How many lines below contain the word "checkbox"? Answer with that number alone.

◇ ◇ ◇ ◇ ◇

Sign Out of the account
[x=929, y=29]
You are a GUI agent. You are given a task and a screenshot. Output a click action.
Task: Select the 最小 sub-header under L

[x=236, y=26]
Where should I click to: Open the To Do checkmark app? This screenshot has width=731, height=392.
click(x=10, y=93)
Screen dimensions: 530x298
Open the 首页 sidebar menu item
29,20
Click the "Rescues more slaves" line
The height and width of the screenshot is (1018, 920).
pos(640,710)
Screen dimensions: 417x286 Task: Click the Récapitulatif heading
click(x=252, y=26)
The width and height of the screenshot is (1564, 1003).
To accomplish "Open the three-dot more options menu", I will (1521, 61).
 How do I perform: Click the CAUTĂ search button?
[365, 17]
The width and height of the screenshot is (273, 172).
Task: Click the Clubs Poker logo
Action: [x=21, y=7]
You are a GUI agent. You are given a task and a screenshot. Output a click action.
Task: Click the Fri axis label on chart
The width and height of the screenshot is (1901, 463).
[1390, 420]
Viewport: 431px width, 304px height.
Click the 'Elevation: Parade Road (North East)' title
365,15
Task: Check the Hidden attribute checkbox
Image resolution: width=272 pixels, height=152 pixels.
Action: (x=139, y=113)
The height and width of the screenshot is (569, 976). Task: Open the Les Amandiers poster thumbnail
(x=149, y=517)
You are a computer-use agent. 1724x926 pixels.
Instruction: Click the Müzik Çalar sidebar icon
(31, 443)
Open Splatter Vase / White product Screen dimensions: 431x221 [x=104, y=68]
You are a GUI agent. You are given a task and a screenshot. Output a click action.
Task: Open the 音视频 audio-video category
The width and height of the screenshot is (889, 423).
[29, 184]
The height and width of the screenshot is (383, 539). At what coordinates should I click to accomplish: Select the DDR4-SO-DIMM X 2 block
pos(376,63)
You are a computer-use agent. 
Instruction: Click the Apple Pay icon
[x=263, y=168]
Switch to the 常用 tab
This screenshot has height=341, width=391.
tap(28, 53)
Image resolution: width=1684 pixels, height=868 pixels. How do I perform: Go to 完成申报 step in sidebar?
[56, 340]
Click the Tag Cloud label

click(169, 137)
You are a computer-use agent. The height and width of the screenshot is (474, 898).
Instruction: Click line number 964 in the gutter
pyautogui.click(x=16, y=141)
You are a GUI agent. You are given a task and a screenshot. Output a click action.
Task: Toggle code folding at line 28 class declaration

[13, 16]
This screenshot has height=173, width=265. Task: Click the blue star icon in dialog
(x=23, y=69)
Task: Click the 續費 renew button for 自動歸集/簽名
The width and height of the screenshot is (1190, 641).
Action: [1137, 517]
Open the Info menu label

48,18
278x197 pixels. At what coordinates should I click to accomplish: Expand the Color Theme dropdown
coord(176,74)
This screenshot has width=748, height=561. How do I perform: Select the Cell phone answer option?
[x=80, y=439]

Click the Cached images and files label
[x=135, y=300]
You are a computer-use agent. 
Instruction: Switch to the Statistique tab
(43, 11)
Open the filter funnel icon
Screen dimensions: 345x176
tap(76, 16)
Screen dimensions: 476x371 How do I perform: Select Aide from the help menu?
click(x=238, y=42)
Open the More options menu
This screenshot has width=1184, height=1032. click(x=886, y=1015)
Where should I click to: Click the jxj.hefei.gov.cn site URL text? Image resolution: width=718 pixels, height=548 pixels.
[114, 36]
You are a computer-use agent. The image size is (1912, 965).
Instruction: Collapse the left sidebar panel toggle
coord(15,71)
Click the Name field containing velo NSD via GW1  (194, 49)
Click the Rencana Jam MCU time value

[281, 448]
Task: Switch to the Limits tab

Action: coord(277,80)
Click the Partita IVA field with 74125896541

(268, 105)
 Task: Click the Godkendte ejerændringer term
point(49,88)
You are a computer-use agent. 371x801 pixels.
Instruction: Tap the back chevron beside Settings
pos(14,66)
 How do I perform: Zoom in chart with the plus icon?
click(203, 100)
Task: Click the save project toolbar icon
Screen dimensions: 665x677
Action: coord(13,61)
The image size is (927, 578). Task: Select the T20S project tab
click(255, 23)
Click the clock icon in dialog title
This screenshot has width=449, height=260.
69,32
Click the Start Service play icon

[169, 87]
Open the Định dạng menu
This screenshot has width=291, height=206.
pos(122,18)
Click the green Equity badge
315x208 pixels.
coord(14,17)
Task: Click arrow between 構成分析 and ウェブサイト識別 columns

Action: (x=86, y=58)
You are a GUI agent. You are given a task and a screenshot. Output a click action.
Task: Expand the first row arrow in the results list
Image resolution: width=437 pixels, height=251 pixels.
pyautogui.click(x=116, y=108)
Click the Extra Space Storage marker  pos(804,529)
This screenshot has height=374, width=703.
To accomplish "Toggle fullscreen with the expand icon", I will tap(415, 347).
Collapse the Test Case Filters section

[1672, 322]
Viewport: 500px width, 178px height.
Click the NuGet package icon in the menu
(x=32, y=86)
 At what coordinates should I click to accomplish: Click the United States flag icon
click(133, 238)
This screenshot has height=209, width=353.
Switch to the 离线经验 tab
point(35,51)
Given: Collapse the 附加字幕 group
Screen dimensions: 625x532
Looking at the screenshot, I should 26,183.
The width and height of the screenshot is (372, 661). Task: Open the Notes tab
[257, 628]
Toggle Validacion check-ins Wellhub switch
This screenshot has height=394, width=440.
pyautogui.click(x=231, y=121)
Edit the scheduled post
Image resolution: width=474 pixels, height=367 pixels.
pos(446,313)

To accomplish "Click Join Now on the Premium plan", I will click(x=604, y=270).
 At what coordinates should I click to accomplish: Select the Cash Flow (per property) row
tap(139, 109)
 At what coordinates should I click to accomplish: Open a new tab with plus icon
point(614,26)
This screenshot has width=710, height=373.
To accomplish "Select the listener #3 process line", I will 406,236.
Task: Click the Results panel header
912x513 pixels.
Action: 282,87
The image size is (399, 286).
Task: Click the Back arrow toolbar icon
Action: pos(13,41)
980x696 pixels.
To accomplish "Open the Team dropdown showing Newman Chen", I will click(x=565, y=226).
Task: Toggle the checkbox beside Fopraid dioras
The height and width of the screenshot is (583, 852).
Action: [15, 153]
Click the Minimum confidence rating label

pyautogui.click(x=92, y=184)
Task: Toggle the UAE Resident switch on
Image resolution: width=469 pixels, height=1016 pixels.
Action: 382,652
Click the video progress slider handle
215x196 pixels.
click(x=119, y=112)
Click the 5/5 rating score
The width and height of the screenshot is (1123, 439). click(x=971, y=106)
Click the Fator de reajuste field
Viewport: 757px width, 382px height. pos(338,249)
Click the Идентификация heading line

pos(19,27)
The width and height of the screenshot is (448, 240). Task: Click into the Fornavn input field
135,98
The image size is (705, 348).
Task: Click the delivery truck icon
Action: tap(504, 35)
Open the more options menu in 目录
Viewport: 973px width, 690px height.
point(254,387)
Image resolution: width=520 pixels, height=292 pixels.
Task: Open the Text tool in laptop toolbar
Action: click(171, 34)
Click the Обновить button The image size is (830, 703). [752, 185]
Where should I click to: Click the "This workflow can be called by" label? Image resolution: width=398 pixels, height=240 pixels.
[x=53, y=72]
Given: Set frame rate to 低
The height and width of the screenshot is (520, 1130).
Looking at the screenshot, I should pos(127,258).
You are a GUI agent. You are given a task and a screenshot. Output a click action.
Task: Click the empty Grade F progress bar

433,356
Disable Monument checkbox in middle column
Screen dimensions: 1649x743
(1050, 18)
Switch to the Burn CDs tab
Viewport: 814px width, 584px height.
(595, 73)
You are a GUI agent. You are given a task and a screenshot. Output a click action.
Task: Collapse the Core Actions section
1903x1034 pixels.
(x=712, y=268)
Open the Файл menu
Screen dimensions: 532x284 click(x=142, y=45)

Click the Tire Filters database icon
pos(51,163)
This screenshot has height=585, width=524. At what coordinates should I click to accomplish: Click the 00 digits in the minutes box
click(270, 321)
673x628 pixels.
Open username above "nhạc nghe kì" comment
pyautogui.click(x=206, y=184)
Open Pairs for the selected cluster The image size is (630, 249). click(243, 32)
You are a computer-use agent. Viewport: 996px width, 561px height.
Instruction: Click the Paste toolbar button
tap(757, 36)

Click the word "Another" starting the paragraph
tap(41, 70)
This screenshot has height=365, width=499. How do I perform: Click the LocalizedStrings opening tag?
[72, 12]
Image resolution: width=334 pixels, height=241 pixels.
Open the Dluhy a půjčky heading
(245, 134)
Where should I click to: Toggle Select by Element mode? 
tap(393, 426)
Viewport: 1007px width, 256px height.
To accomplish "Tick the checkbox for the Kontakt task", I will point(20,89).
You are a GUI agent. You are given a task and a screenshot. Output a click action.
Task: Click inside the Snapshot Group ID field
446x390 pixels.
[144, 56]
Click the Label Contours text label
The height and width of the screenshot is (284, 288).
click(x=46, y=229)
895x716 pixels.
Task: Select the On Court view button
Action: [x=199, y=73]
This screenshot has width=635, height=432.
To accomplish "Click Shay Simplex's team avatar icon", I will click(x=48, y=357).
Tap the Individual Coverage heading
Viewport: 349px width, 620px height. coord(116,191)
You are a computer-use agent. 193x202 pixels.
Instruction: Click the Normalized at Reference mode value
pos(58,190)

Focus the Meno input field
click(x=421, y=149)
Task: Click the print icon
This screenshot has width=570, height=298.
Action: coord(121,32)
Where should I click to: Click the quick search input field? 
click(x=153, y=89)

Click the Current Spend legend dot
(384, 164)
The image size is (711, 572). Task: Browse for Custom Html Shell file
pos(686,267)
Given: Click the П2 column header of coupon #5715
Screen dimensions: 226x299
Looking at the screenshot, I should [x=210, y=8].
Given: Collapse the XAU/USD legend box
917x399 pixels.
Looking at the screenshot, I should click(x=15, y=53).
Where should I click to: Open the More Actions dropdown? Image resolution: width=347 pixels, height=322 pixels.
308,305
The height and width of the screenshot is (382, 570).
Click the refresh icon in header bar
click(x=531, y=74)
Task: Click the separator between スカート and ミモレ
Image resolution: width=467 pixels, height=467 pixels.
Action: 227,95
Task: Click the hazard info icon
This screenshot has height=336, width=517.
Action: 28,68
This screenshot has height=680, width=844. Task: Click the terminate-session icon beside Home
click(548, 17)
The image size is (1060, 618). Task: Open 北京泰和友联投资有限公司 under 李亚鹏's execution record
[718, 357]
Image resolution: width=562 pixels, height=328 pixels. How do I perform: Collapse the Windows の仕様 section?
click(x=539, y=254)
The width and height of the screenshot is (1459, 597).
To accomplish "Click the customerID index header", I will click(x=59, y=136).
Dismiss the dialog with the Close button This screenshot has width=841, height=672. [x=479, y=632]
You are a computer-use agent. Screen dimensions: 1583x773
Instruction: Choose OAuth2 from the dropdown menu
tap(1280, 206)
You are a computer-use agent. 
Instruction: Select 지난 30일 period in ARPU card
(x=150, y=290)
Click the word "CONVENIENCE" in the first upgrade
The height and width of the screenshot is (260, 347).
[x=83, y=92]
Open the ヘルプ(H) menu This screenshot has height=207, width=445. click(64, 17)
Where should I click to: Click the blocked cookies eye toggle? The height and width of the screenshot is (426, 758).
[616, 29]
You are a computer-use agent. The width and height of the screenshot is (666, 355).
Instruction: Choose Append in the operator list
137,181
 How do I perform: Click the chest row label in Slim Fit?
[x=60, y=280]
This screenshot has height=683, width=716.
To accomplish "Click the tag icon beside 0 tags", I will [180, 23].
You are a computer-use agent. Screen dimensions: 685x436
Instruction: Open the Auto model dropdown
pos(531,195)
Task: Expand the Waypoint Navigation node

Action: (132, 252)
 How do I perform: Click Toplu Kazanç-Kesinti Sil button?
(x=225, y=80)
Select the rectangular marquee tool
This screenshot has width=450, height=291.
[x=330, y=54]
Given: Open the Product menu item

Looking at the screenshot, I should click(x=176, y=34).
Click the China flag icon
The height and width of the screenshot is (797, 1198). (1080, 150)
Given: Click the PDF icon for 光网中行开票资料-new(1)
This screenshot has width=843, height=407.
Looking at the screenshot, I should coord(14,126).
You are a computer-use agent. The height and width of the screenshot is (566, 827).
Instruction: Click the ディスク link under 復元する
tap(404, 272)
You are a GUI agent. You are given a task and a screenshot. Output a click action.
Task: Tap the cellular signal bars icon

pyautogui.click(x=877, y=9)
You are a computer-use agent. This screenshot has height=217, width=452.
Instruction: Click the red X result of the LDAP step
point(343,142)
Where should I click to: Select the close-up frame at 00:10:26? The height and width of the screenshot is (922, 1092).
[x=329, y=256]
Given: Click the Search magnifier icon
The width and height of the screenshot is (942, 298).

◇ ◇ ◇ ◇ ◇

Result below: 4